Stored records
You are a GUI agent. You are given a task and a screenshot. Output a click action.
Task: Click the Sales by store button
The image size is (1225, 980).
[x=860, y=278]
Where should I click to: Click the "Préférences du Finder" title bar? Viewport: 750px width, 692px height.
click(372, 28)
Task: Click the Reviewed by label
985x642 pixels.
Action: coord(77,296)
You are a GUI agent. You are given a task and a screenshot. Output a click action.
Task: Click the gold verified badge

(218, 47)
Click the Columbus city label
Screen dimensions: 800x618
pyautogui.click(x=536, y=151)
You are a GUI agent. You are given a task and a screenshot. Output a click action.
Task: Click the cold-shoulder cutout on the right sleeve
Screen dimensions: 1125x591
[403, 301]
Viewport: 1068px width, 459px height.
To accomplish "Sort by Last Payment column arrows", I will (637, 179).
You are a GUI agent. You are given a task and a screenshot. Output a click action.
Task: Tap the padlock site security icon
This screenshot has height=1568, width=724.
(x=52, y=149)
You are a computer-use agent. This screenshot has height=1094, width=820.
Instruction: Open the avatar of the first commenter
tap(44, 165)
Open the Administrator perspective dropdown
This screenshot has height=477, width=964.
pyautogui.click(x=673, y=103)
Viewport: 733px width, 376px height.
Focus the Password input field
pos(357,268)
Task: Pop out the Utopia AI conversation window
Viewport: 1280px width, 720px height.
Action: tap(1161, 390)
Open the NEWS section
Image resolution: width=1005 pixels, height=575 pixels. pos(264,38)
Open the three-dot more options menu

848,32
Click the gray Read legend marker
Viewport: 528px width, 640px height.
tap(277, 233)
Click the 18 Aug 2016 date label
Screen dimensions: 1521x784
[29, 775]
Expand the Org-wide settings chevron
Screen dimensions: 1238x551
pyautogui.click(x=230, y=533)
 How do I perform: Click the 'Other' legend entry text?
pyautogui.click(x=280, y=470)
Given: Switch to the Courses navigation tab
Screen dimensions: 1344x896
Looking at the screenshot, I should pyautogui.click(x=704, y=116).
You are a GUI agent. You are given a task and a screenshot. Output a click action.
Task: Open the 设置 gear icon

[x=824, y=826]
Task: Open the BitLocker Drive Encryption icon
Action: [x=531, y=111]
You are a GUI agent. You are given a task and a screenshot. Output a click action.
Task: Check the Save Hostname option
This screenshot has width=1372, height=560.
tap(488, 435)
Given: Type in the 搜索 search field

What is required →
Set down only the lines running from the line with "Viewport: 733px width, 376px height." to the end of the entries above, both included, exactly as they stand.

Answer section →
Viewport: 733px width, 376px height.
Focus the Password input field
pos(357,268)
Task: Pop out the Utopia AI conversation window
Viewport: 1280px width, 720px height.
Action: tap(1161, 390)
Open the NEWS section
Image resolution: width=1005 pixels, height=575 pixels. pos(264,38)
Open the three-dot more options menu

848,32
Click the gray Read legend marker
Viewport: 528px width, 640px height.
tap(277, 233)
Click the 18 Aug 2016 date label
Screen dimensions: 1521x784
[29, 775]
Expand the Org-wide settings chevron
Screen dimensions: 1238x551
pyautogui.click(x=230, y=533)
 How do I perform: Click the 'Other' legend entry text?
pyautogui.click(x=280, y=470)
Given: Switch to the Courses navigation tab
Screen dimensions: 1344x896
Looking at the screenshot, I should pyautogui.click(x=704, y=116).
You are a GUI agent. You are given a task and a screenshot. Output a click action.
Task: Open the 设置 gear icon

[x=824, y=826]
Task: Open the BitLocker Drive Encryption icon
Action: [x=531, y=111]
You are a GUI agent. You are given a task and a screenshot. Output a click action.
Task: Check the Save Hostname option
This screenshot has width=1372, height=560.
tap(488, 435)
Given: Type in the 搜索 search field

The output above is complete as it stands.